Problem
Locate each line in the records below that contains the word "what" and copy those lines out. Case counts.

Provided information
---------------
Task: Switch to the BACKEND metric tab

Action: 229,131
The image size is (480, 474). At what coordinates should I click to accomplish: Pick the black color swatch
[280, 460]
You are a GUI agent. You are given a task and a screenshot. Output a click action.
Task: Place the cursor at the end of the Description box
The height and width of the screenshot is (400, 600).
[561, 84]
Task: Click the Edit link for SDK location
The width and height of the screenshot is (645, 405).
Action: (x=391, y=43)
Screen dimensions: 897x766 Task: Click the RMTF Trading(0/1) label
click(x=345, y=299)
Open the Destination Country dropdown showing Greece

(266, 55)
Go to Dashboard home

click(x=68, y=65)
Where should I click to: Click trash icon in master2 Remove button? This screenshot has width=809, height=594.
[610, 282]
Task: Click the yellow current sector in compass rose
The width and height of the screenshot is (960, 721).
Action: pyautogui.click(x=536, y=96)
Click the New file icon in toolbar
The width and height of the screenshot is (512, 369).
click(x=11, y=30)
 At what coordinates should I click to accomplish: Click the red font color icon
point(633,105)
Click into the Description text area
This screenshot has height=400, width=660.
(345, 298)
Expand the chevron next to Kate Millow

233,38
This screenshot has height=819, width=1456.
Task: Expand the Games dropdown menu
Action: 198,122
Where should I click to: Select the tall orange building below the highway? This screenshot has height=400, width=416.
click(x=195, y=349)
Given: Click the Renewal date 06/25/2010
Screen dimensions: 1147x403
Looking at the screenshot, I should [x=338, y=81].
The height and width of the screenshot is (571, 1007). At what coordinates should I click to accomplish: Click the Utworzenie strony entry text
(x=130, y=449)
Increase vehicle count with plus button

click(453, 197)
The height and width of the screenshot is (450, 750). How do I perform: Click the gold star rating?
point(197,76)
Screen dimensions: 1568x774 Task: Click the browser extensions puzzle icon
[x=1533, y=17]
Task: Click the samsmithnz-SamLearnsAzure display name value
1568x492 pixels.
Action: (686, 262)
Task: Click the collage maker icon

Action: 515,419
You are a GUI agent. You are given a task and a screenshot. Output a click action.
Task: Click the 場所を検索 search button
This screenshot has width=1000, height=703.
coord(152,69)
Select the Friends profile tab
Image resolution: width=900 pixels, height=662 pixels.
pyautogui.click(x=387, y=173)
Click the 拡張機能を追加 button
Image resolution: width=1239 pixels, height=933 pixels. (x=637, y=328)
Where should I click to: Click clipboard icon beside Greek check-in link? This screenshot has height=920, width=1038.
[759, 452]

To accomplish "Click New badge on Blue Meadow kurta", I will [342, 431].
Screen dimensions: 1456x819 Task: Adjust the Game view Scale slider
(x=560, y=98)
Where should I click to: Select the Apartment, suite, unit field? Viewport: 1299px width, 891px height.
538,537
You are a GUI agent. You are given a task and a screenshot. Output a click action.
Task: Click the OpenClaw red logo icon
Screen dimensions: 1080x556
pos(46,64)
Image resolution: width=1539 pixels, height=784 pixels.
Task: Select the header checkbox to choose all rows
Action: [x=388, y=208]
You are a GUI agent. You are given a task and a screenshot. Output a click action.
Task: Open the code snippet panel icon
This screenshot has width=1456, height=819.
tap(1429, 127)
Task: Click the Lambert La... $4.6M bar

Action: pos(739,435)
---------------
Correct output
The image size is (480, 474). At what coordinates should I click to accomplish: Pick the black color swatch
 At what coordinates should I click to accomplish: Click the red font color icon
The height and width of the screenshot is (571, 1007). At what coordinates should I click to accomplish: Click the Utworzenie strony entry text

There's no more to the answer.